Как вспоминал Богданов-Березовский, зал филармонии был переполнен. У него было впечатление, что на концерте собрался весь город. В ложе сидели Кузнецов, Говоров, другие руководители. Усталому, голодному Богданову-Березовскому показалось, что «ярко освещенный Большой зал филармонии с его красивым сочетанием ослепительной белизны, позолоты и мягких тонов малинового бархата, с безупречными архитектурными пропорциями выглядел праздничнее, чем во время самых торжественных концертов довоенного времени. По сравнению с обликом уличных зданий, покрытых ранами, он казался явлением из сказочного, прекрасного мира».

У каждого слушателя в руках была программа, в которой было написано, что Седьмая симфония посвящена Ленинграду. Понятно, что эта музыка произвела феноменальное впечатление. Более благодарную аудиторию трудно себе вообразить. Все понимали, что присутствуют при историческом событии: «Никогда и никто из присутствующих не забудет этот концерт девятого августа. Пестрый оркестр, одетый в кофточки и телогрейки, пиджаки и косоворотки, играл вдохновенно и напряженно… Когда играли финал, весь зал встал. Нельзя было сидеть и слушать. Невозможно».

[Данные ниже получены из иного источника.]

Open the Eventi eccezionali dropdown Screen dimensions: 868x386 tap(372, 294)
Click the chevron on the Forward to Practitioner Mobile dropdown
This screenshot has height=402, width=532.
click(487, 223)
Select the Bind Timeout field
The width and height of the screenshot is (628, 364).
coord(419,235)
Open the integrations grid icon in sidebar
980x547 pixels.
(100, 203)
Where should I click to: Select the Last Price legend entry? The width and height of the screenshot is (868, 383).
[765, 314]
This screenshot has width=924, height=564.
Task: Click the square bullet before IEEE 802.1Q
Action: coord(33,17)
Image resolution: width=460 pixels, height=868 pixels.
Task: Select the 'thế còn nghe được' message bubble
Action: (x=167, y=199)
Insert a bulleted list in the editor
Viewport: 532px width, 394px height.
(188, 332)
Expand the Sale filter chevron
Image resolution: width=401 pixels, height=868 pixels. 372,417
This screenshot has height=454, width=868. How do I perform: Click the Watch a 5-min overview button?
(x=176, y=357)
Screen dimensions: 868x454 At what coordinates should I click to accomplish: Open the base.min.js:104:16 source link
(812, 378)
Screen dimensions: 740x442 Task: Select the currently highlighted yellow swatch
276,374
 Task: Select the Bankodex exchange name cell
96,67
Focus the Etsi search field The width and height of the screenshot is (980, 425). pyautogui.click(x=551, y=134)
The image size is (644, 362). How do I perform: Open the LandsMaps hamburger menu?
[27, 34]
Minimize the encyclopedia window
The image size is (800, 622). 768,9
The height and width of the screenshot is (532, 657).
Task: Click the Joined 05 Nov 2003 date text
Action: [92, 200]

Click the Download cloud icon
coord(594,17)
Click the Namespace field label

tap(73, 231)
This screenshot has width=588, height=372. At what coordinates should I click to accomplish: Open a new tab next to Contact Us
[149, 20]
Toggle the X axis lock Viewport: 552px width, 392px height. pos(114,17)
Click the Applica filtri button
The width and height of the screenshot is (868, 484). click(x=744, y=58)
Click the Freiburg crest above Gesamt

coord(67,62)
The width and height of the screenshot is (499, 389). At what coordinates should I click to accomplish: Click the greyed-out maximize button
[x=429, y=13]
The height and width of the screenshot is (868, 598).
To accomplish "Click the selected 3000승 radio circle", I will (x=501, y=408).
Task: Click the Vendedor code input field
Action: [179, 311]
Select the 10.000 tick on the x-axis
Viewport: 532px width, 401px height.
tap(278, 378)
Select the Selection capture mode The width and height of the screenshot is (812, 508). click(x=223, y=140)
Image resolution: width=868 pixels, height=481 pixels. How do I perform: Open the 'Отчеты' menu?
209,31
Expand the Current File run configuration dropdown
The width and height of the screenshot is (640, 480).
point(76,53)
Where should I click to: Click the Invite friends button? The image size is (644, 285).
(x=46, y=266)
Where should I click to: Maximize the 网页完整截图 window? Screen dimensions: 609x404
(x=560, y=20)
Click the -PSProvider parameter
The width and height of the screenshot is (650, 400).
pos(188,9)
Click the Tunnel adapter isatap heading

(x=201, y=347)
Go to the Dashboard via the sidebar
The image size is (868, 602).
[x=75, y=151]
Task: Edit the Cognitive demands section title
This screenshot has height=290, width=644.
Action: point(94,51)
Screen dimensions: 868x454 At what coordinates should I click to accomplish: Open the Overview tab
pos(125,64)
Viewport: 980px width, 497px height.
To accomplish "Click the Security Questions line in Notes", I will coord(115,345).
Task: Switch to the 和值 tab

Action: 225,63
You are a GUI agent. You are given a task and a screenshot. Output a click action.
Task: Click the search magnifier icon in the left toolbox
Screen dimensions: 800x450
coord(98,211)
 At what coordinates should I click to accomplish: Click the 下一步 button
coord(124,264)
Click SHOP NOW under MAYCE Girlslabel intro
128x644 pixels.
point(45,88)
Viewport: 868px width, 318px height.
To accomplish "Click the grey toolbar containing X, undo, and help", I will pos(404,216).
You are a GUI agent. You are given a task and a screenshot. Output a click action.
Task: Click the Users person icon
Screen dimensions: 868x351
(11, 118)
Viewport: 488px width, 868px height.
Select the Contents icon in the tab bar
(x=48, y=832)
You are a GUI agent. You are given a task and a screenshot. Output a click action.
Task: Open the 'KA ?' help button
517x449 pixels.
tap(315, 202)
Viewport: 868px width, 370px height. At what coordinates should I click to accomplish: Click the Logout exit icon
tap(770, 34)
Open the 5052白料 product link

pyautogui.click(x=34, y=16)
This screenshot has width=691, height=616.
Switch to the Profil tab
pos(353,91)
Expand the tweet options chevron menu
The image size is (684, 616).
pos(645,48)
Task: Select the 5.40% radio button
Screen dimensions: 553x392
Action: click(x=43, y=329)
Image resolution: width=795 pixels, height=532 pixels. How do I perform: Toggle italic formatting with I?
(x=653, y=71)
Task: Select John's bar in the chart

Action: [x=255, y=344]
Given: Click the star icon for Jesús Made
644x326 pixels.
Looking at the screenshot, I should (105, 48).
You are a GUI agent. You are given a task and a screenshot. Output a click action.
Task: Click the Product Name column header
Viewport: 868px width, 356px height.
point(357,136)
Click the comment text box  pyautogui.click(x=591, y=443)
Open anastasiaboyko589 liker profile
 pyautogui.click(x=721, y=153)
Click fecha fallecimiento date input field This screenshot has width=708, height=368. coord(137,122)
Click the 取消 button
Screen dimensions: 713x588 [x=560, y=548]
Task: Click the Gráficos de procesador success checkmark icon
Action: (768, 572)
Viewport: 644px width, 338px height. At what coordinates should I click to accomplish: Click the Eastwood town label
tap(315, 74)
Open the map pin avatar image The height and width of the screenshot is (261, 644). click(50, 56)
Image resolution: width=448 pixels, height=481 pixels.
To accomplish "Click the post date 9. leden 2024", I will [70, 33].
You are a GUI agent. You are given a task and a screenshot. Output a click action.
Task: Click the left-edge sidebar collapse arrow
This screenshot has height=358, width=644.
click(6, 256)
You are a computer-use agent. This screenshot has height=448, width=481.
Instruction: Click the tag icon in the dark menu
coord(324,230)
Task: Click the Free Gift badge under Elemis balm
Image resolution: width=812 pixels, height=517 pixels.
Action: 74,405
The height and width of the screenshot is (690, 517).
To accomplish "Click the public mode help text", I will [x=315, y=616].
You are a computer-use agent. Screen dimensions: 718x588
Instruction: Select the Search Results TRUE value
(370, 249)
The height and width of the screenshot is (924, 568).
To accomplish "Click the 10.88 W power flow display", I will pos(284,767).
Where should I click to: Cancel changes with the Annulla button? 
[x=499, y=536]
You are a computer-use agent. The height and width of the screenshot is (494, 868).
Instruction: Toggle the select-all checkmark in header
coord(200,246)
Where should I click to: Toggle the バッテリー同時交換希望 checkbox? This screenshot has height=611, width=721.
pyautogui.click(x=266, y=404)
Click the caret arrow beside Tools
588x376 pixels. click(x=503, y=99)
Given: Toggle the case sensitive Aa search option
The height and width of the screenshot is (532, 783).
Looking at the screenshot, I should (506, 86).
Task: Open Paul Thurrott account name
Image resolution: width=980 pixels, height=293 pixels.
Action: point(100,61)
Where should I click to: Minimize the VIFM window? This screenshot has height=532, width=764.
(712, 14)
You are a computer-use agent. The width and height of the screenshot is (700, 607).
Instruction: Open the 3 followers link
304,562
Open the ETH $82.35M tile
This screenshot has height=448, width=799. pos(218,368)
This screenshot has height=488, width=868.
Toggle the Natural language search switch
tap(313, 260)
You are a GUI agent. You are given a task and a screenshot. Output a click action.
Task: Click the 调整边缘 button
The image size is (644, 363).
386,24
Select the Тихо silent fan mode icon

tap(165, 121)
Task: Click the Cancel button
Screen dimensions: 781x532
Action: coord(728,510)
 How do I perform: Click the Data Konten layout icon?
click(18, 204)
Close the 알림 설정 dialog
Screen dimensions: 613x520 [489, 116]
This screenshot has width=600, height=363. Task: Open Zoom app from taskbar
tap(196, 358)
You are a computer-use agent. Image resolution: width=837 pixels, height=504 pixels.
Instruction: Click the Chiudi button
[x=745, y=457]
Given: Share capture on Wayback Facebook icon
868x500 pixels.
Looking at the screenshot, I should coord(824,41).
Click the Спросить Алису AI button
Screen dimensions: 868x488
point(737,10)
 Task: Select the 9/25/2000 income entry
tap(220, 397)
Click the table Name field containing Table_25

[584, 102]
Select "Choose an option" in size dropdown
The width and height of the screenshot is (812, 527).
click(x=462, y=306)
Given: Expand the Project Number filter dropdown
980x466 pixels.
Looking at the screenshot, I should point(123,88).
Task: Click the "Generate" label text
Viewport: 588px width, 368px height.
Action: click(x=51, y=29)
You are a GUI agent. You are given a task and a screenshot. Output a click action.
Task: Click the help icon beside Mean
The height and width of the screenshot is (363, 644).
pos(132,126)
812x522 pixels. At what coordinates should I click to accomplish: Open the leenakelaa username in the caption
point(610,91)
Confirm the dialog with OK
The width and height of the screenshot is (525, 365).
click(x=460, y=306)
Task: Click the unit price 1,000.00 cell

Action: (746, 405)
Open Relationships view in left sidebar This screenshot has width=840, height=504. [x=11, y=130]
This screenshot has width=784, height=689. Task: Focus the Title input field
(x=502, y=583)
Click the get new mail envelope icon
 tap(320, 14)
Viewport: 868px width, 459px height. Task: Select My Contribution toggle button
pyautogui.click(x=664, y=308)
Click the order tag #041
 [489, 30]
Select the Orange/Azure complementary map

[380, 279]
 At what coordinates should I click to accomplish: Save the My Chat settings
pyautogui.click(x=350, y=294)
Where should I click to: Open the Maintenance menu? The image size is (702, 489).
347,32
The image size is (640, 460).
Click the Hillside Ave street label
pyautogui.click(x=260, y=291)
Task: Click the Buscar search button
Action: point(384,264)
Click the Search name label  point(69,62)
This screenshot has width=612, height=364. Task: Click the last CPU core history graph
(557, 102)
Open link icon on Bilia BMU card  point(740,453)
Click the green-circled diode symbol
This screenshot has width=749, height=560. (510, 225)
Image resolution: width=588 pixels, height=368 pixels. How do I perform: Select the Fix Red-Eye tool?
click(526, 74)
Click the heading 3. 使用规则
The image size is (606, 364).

Многие слушатели плакали, как это было и на премьере Пятой симфонии Шостаковича. В обоих случаях это было следствием шока от неожиданной эмоциональной атаки, когда музыка говорила об общей трагедии, не прибегая к помощи могущих быть опасными слов. Под звуки Седьмой симфонии ленинградцы оплакивали свою судьбу и судьбу своего города, медленно умиравшего в тисках самой безжалостной осады XX века.

Музыка Шостаковича звучала аккомпанементом к окончательной кристаллизации новой легенды о Ленинграде как городе-страдальце, городе-мученике. 100 лет тому назад Гоголь, а вслед за ним Достоевский создали образ Петербурга – бесчеловечного, холодного колосса, города-спрута, центра угнетения и унижения простых людей. Прошли годы; перенося удар за ударом, город терял признаки власти и величия: сначала он перестал быть столицей государства, а затем был опустошен в годы сталинского Большого Террора. Немецкая осада должна была окончательно уничтожить Ленинград. Но случилось чудо: физически истерзанный город воспарил духом, омытый горячим морем национальной и мировой симпатии и сострадания.

Когда-то антипетербургская легенда начала складываться в народном сознании, в глухом подполье, лишь затем вырвавшись на поверхность в замечательной прозе и стихах ведущих русских литераторов. В XX веке миф о городе-мученике тоже родился в подполье, но не в народных легендах, а в таких блестящих и изощренных индивидуальных творениях, как романы Вагинова и «Реквием» Ахматовой. Седьмая симфония Шостаковича задумывалась в этом же ключе, как тайное послание о трагической участи Ленинграда. Драматический зигзаг истории превратил этот опус Шостаковича из эзотерического в экзотерический. Об ужасной судьбе города заговорили все громче и громче. Совместные усилия гитлеровской и сталинской цензур в итоге провалились: слухи о голодном вымирании и уничтожении Ленинграда широко распространились и подавить их не удалось. Подпольная легенда вырвалась наружу, а тщетные усилия по ее сдерживанию только придали ей большую убедительность и силу. Преодолевая официальные препоны, эта легенда стала подлинно народной.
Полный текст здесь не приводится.